▸ **DATA SECTION**:
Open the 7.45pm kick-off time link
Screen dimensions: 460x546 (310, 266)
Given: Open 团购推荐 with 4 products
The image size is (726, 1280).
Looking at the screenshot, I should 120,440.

...

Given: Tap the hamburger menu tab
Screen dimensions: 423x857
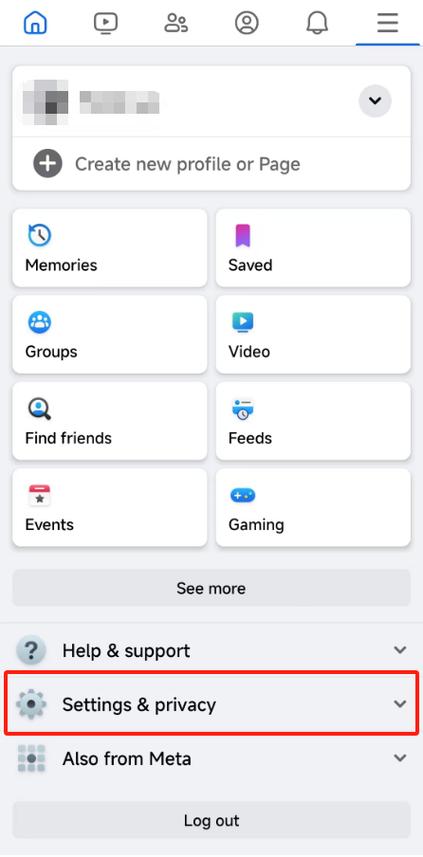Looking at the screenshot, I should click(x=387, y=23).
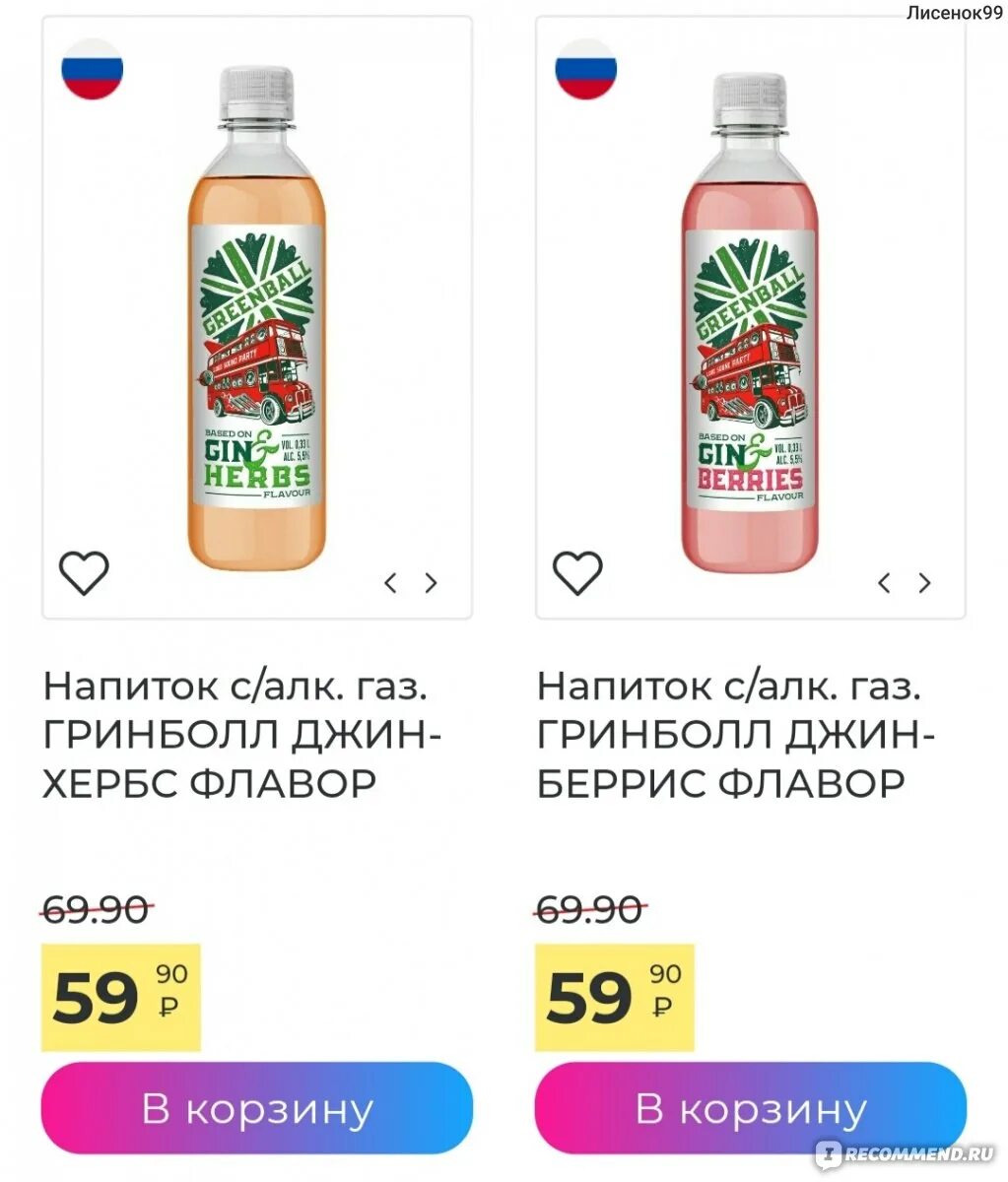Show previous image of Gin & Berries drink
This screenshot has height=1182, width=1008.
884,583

--

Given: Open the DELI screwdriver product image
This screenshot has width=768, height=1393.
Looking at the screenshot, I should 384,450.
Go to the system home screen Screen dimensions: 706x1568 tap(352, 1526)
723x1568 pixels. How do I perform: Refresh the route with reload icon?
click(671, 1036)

▸ **PROBLEM DETAILS**: Rewrite the part of the entries that opens with the line containing "Go to the system" and closes with the line containing "click(671, 1036)" as a Markdown table with the columns Row and Line, leaving out any blank lines.

▸ **THE SOLUTION**:
| Row | Line |
|---|---|
| 1 | Go to the system home screen Screen dimensions: 706x1568 tap(352, 1526) |
| 2 | 723x1568 pixels. How do I perform: Refresh the route with reload icon? |
| 3 | click(671, 1036) |